CasparCG / server

CasparCG Server is a Windows and Linux software used to play out professional graphics, audio and video to multiple outputs. It has been in 24/7 broadcast production since 2006. Ready-to-use downloads are available under the Releases tab https://casparcg.com.
GNU General Public License v3.0
912 stars 268 forks source link

Really high CPU load over time #1356

Closed dotarmin closed 1 year ago

dotarmin commented 3 years ago

Expected behaviour

Be able to play clips, both long and short without having to worry about the CPU load.

Current behaviour

When playing shorter clips using v2.3.0 LTS (even in v2.2.0), the CPU load goes to 90-92% over time and is stuck there. I have attached some screens to show how it looks like. For longer clips we do not see this behaviour.

Shorter clips = around 20 seconds Longer clips = hours

I think it has to do with the number of commands sent and that it's not related to the actual file length, but it's just a theory.

Used commands (from automation system)

LOAD
PLAY

LOAD
PLAY

Environment


Screenshots

image01

image02

image03

image04

TondaKrist commented 3 years ago

We are experiencing that too.

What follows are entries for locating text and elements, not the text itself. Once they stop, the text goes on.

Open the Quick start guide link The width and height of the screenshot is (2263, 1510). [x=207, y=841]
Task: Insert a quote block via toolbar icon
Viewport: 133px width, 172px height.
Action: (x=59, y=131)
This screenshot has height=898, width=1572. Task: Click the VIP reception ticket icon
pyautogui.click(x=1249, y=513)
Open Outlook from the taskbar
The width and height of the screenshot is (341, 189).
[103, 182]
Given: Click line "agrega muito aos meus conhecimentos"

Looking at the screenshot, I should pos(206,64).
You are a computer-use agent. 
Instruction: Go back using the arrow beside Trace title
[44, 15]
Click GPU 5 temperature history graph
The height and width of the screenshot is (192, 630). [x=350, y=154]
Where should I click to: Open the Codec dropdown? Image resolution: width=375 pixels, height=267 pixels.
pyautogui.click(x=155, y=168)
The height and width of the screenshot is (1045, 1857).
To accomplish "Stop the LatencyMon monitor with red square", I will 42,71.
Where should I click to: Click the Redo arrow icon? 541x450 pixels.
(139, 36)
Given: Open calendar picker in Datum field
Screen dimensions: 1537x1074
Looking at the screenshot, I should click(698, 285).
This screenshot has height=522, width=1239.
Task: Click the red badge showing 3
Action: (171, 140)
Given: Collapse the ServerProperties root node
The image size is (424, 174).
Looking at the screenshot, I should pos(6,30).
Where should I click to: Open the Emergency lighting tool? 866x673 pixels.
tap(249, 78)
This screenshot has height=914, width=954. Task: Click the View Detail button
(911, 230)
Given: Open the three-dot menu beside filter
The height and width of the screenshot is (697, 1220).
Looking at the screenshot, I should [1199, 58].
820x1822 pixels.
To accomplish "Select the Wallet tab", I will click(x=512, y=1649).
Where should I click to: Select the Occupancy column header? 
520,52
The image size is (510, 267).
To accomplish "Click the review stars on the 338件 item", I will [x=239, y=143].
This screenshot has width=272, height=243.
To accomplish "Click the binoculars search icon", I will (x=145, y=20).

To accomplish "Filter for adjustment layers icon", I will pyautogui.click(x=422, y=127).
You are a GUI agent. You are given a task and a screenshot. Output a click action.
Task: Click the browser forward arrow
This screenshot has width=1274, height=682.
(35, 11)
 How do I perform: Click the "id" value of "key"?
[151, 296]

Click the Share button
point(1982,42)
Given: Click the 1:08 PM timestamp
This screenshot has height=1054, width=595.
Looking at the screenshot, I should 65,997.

After some period CasparCG 2.3 LTS process stucks at 99% and then fails. Even after STOPping all layers and playing only one then.

ronag commented 3 years ago

I have seen this too.

ronag commented 3 years ago

Does anyone have reliable repro steps?

Julusian commented 3 years ago

@scriptorian is able to reproduce this and is having a look into the cause

hummelstrand commented 3 years ago

Seems like it can be reproduced by issuing multiple LOAD and PLAY commands over time.

TondaKrist commented 3 years ago

Reproducable after multiple PLAY and LOADBG commands over time as @hummelstrand mentioned - even on single layer. I will prepare commands log to reproduce.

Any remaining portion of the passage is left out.